With the curtain coming down on campaigning in Delhi at 5pm on Thursday, who should be adjudged the Man (or Woman) of the Match?
In the most hard-fought election for the national capital ever, the campaign saw thrills, spills and new twists every few days. Unlike its high-octane campaign in the past, initially, the Aam Aadmi Party was so quiet as to be almost subterranean. There were some major departures.
In the past election, AAP nominations were given after a virtual referendum on the candidates. Background checks were done rigorously, and publicly. This time, candidates were selected almost capriciously, to the point where most of AAP leader Prashant Bhushan’s nominees were dropped. Money laundering charges cropped up at the fag end of the campaign.
Liquor was apprehended at another AAP candidate’s campaign. The kind of candidates AAP fielded reflected the nature of the campaign. The language and polemic were localised and pointed. AAP did not pretend to see itself as a global body with a view on everything on earth.
Rakhi Birla (Mongolpuri), one of the few MLAs who is contesting again, had to answer tough questions about whether AAP would run away -- again.
Arvind Kejriwal had to apologise for resigning after 49 days, but people sat through the rain to listen to him at several places.
The party launched a unique ‘buzz’ campaign: young members of the party congregated in Delhi to campaign at metro stations, outside shopping malls, etc. AAP lost more people -- mostly to the Bharatiya Janata Party -- than to any other party, the foremost being Kiran Bedi.
Whether it was former Speaker of the Assembly M S Dhir or Shazia Ilmi (who livened the BJP campaign by relating stories of the centralisation of decision-making in AAP and the domineering by its senior leadership) or other junior leaders, it could be argued that the AAP narrative stayed alive and spoke via the BJP campaign.
AAP’s campaign was unequivocally about class.
Kejriwal spoke of the dislocation of slums from Rang Pahari, about access to education and the end of extortion by the police.
The BJP’s campaign by contrast, was very much in the style and content of a ruling party in power, where the US presidential visit was invoked as part of India’s new aspiration and machismo.
The drafting of Bedi failed to cap squabbles within the party. Bedi had to make do with one loyal lieutenant — Sanjay Kaul —
who worked tirelessly but tempers began to run short.

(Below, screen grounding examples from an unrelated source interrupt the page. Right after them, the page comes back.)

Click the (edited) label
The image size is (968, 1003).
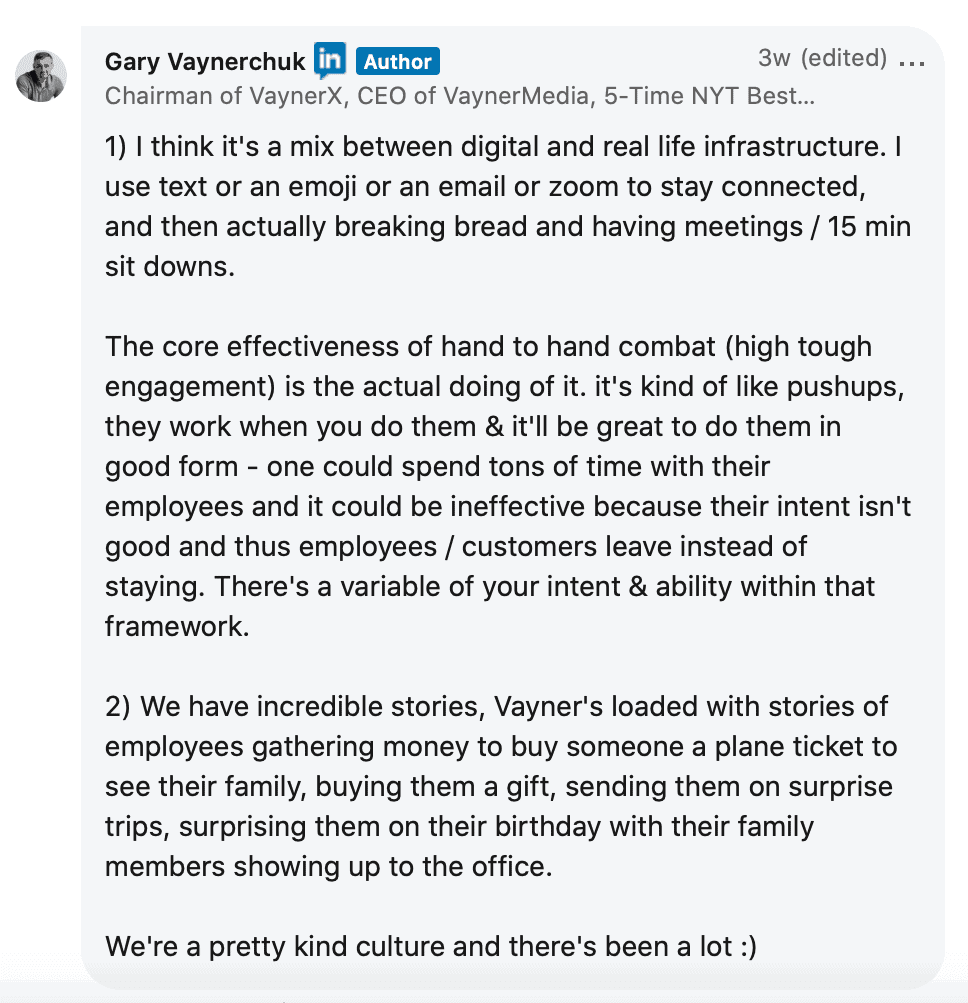pyautogui.click(x=844, y=58)
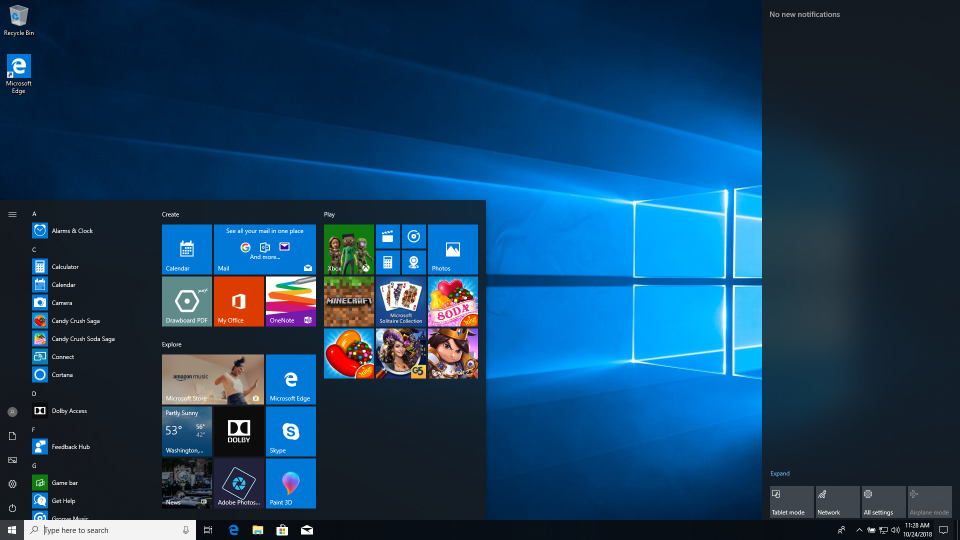This screenshot has height=540, width=960.
Task: Toggle Airplane mode quick action
Action: pyautogui.click(x=931, y=502)
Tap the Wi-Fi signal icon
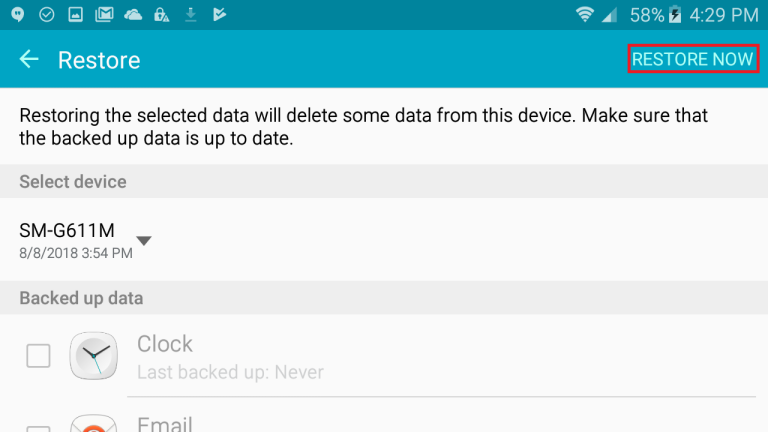768x432 pixels. pyautogui.click(x=584, y=15)
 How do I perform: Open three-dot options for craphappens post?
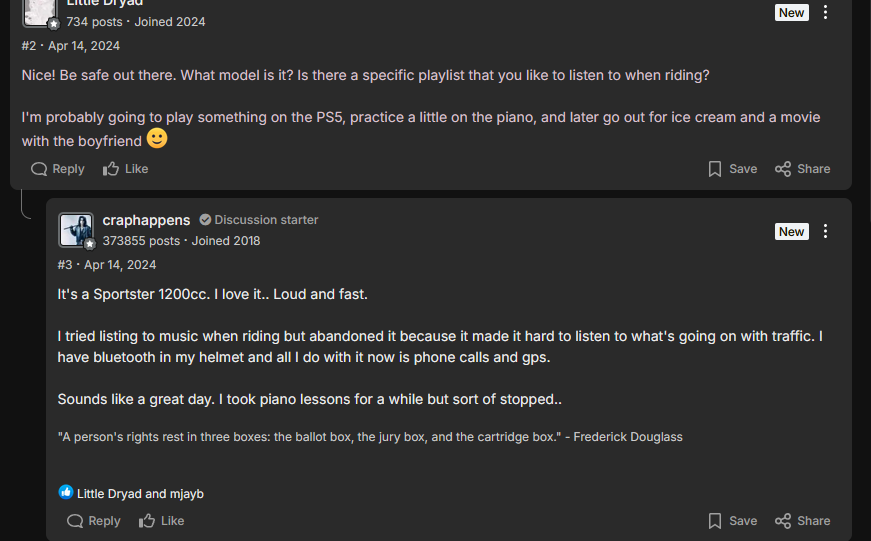[825, 231]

The height of Bedi’s human resources problems was the resignation of one of her aides, who eventually returned; but the damage had been done. The result was, none other than party chief Amit Shah having to chide workers, telling them the party’s prestige was at stake, so they needed to work harder towards victory.
Urban Development Minister Venkaiah Naidu’s throwaway remark that the result of the Delhi assembly elections was not a referendum on Narendra Modi’s prime ministership suggests the BJP fears the worst.
All this has resulted in glossy pamphlets, posters, five questions every day, etc, but the worker is uninterested.
The Congress is yet to recover from the 2014 setback and has resorted to consolidating its resources. Knowing that the popular mood continued to be against it, it has focused on 25 seats where it is in the fight, say the strategists.
Its aim is to retain its existing eight seats and, in the best scenario, double that figure.
Instead of stressing on big rallies, the strategy has been to address small groups with more direct personal appeal to voters. So, Congress chief ministers and leaders from states have been pressed into service to address regional pockets -- Ramesh Chennithala and Oommen Chandy to address Malayalis, Harish Rawat to address migrants from Uttaranchal, while E V K S Elangovan, the Tamil Nadu party chief has addressed Tamil clusters in the capital.
Large rallies have been restricted to just one for party president Sonia Gandhi and three for Rahul Gandhi, apart from road shows. 45 to 50 public meetings a day has been the norm for the party with newly appointed general secretary in charge of Delhi PC Chacko personally co-ordinating the efforts.
It has only been Congress campaign committee chief and Sadar Bazar candidate Ajay Maken who has actively taken to social media to campaign. The party overall has not been able to harness social media space.
Arvinder Singh Lovely, the state chief, stepped down from contesting to focus on consolidating a depleted party. And till the end, Rahul Gandhi was defensive, protecting himself from the attacks of his colleagues like Jayanthi Natarajan, rather than hitting out at AAP.
Whoever wins the election, the campaign tells us it is Delhi's underclass that holds the aces: the dispossessed of Delhi cropped up repeatedly in the rhetoric. This is the constituency, with its new sense ofentitlement, that the new government will have to satisfy.